Cet ouvrage, publié à l’occasion du 120e anniversaire de la naissance de Jean Zay et du 80e anniversaire de sa mort, rassemble l’œuvre complète de cet homme d’État, ministre de l’Éducation nationale et des Beaux-Arts sous le Front populaire, assassiné par la milice en juin 1944. Jean Zay a été honoré par son entrée au Panthéon en mai 2015.

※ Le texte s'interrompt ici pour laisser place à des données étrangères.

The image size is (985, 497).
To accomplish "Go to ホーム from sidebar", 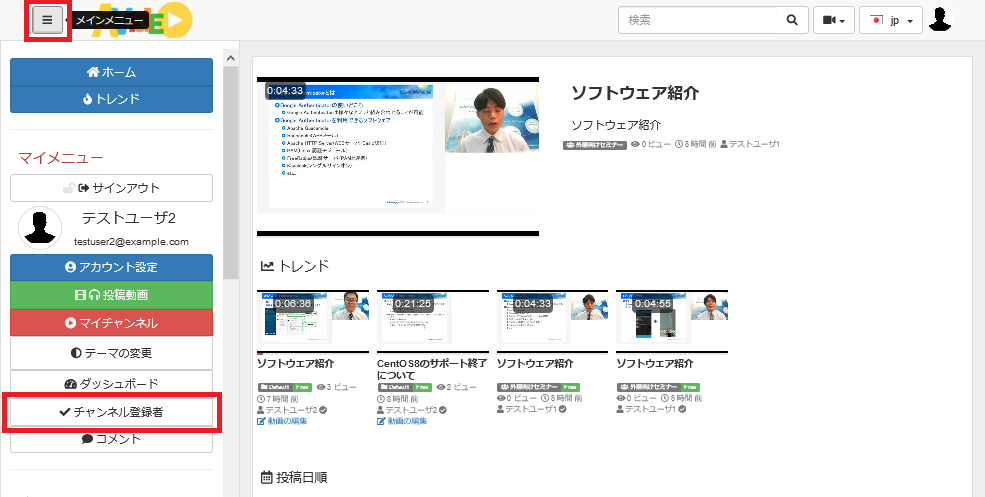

Jean Zay (1904-1944) est reconnu pour avoir fait de l’école un pilier de la démocratie sociale, en réformant l’enseignement et en développant le sport et la culture. Il est également à l’origine du Festival de Cannes, du CNRS et de l’ENA. Cible en raison de ses origines protestantes, juives, et de son engagement maçonnique et politique, il a été emprisonné par le régime de Vichy avant d’être assassiné. Sa clairvoyance face à la montée des fascismes fait de lui un pionnier de la Résistance et un penseur de la République moderne.
Pascal Ory, de l’Académie française, offre une perspective sur l’importance historique et intellectuelle de Jean Zay. Il commence sa préface en s’adressant à ceux qui n’ont jamais lu une seule ligne de Jean Zay. Il souligne la chance qu’ils auront de découvrir cet homme, dont il admire non seulement les compétences politiques, mais aussi les qualités littéraires.
Pascal Ory exprime son admiration pour Jean Zay, qu’il connaît depuis cinquante-trois ans. Il le présente comme un homme d’État exceptionnel, le plus jeune ministre de la Troisième République, ayant joué un rôle fondamental dans l’éducation, le sport et la culture en France. Il souligne la surprise qu’il a ressentie en découvrant la profondeur et la diversité des projets de Zay, notamment son implication dans la Résistance, où il avait imaginé un ministère de la Vie culturelle réunissant l’éducation, la recherche scientifique, la jeunesse et les sports.
Le préfacier évoque aussi l’influence durable de Jean Zay à travers ses diverses initiatives, telles que la création du Festival de Cannes et le soutien aux arts et à la lecture publique. Il souligne également l’importance des écrits de Zay, notamment ses journaux de prison, qui reflètent une réflexion profonde sur l’enfermement et la solitude.
Il offre un aperçu intime de Jean Zay, en parlant de ses relations personnelles et de son engagement constant pour la justice et la vérité. Il mentionne des rencontres avec des survivants de la génération de Zay et des souvenirs personnels qui soulignent la chaleur humaine de Zay et son amour pour sa famille.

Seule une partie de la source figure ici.